Disturbance diminishes the soil conservation potential of biological soil crusts due to patch fragmentation in drylands

•Fragmented biocrusts intensify soil erosion.•The effect of biocrust fragmentation on sediment was greater than its effect on runoff.•Biocrust fragmentation increases sediment by reducing flow resistance.•A large patch size of biocrusts favors soil conservation. Biocrusts, which are a positive factor in soil conservation in drylands, are often distributed as a pattern of patches on the soil surface due to disturbances. The fragmentation of biocrusts patches increases with the intensity and frequency of disturbance, thereby reducing the ecological function of these patches. However, whether and how biocrust fragmentation affects runoff and sediment yield is unclear. Accordingly, we conducted a series of indoor simulated rainfall experiments by constructing 21 erosion pans (1 m × 0.7 m) with bare soil (control) and biocrust with a coverage of 60 % in different fragmentations under a rainfall intensity of 90 mm/h. The fragmentation of biocrust was characterized by patch density (PD) ranging from 1.43 to 31.43. Larger values of PD indicate greater intensity of fragmentation of the biocrust patches.

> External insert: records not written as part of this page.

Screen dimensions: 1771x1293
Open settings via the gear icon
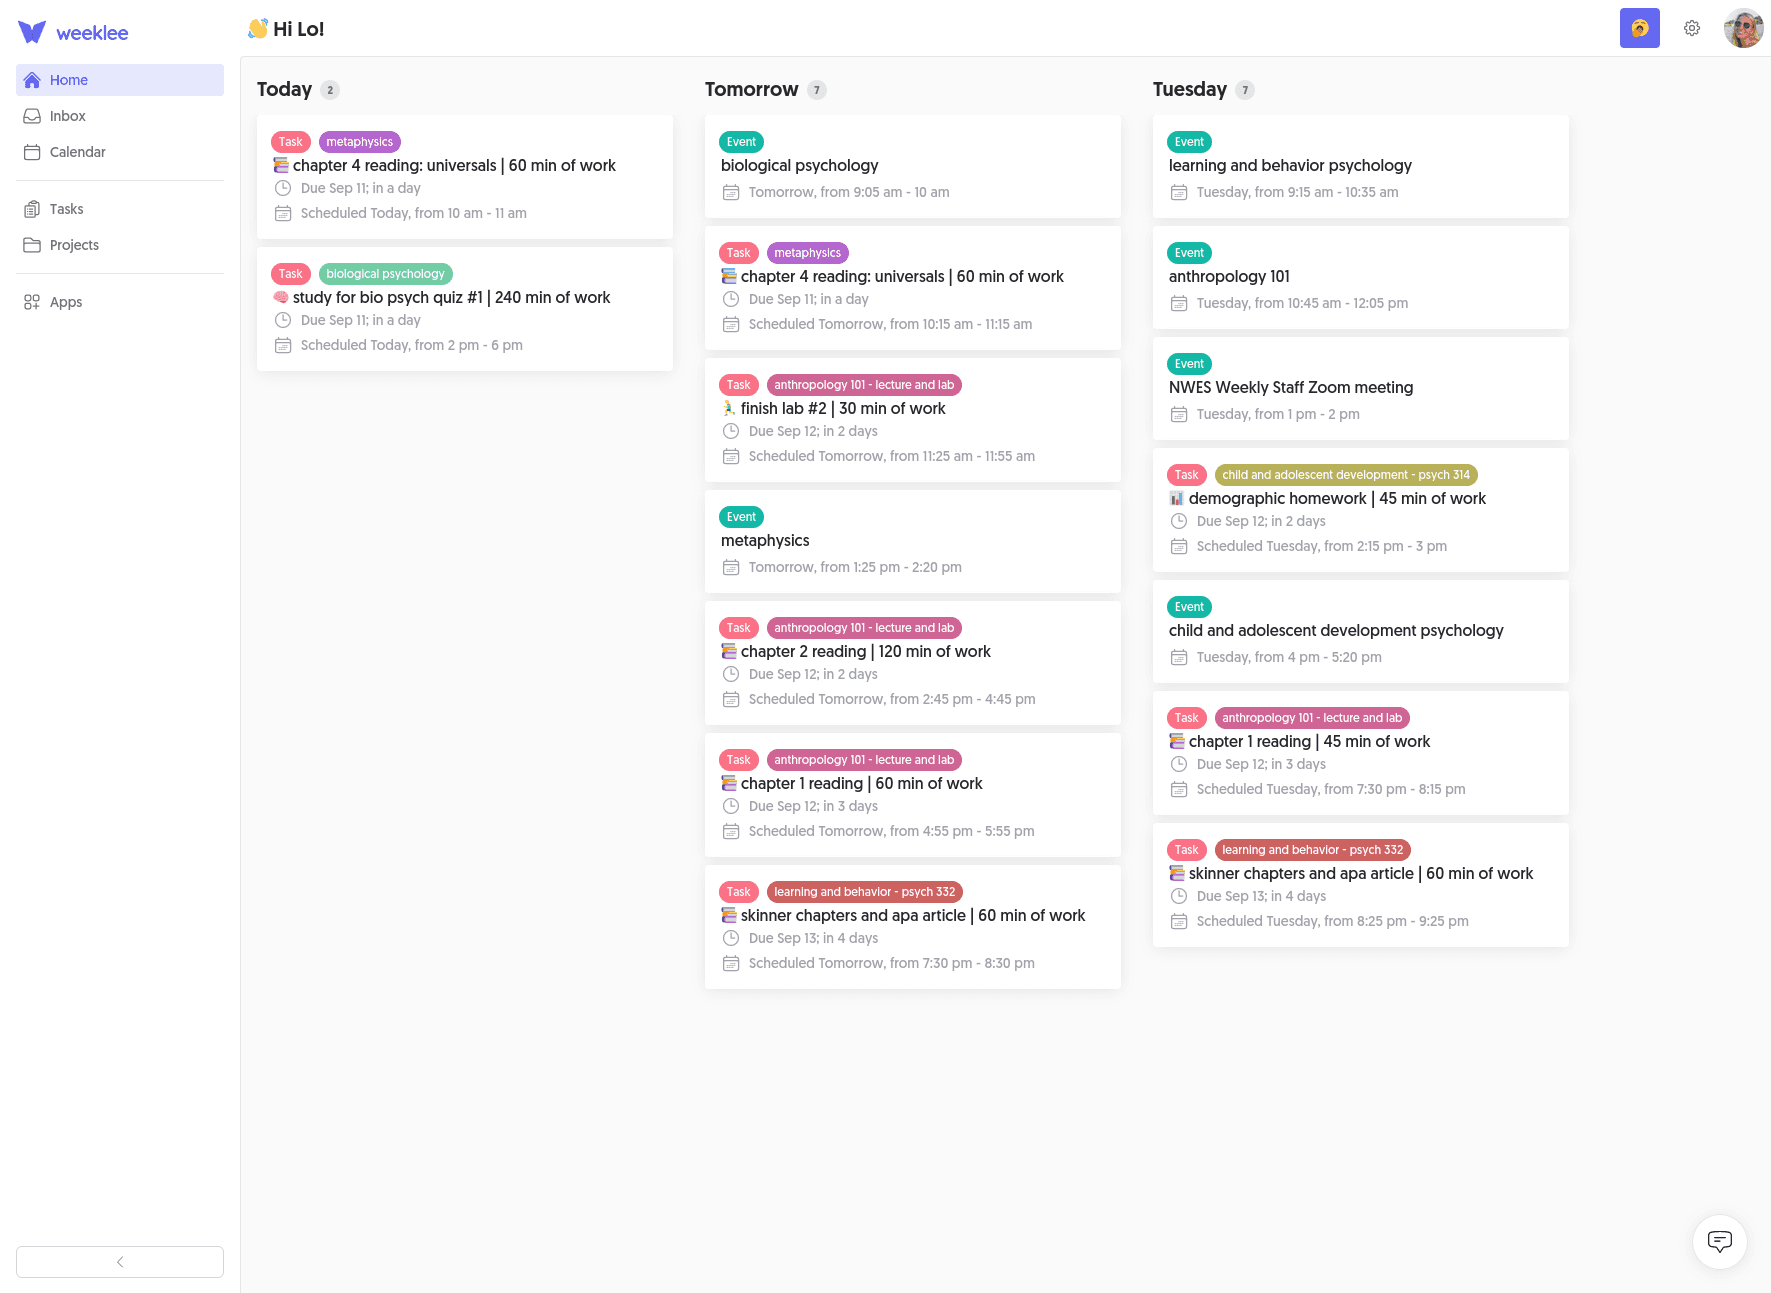coord(1691,28)
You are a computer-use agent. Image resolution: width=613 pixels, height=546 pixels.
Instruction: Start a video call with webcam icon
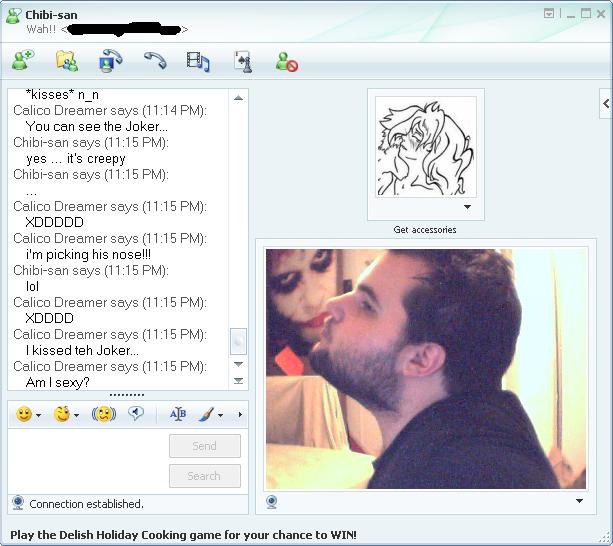click(110, 62)
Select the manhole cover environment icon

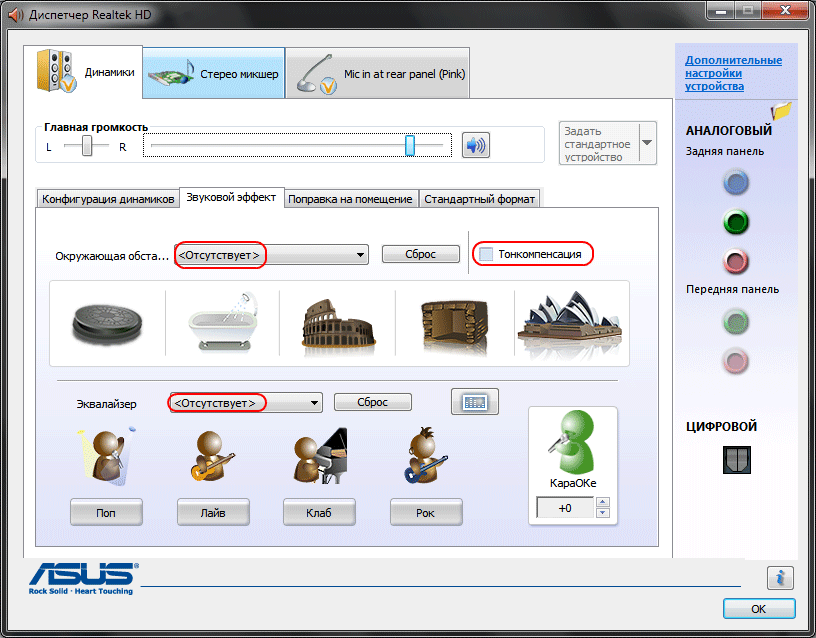coord(108,322)
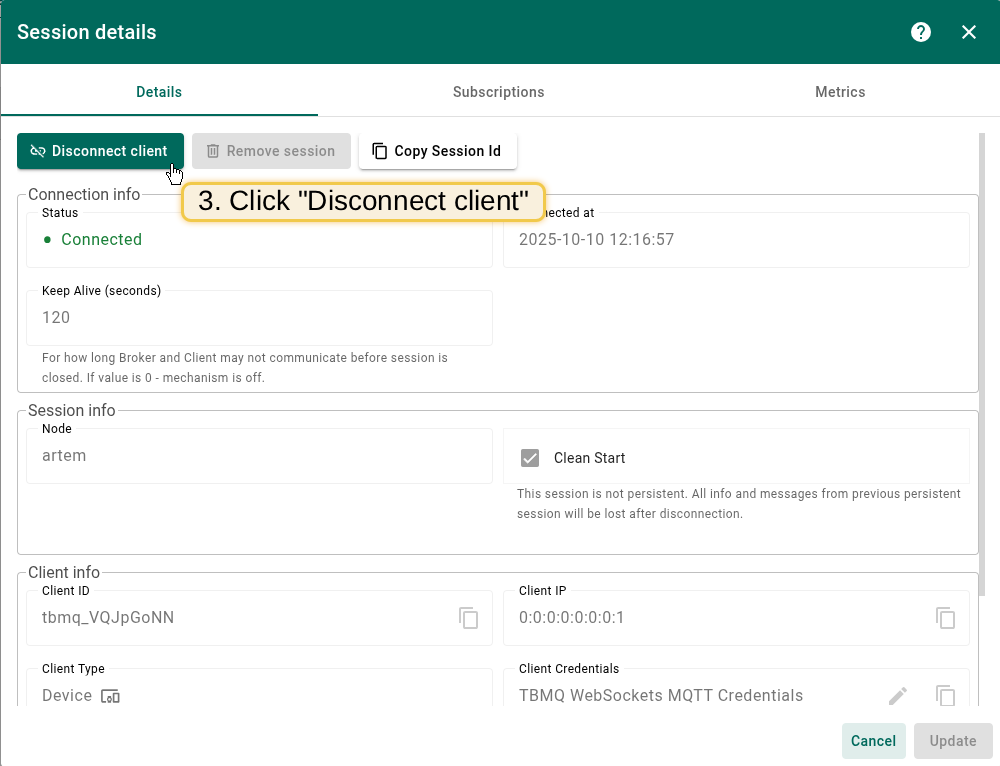Select the Node field showing artem
Screen dimensions: 1000x766
[259, 456]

The results showed that biocrust fragmentation significantly influences runoff and soil erosion. Compared to a biocrust PD of 1.43, a PD of 4.29–31.43 shortened the time to runoff by 16.7 %, increased the runoff rate by 0.4 %, and increased the sediment yield rate by 85.8 %. The runoff rate showed a nonlinear relationship with biocrust fragmentation, while the sediment yield rate decreased logarithmically (S = 6.987ln(x) + 18.985, R2 = 0.837). Biocrust fragmentation affected hydrological connectivity (Flowlength, FL) and the overland flow pattern and regime (R2 = 0.525–0.990). The largest FL increased from 95.10 to 110.43 cm as biocrust fragmentation increased, thus indicating increased hydrological connectivity. Generally, biocrust fragmentation indirectly affected sediment yield by reducing Darcy–Weisbach resistance and increasing FL, with path coefficients of −0.71 and 0.80, respectively. The results of our study partly revealed the effect and mechanisms of biocrust fragmentation on their soil conservation function. Such results provide a new perspective for assessing soil erosion on biocrust-covered slopes and provide guidance for revising soil erosion models to include the effectiveness of biocrusts.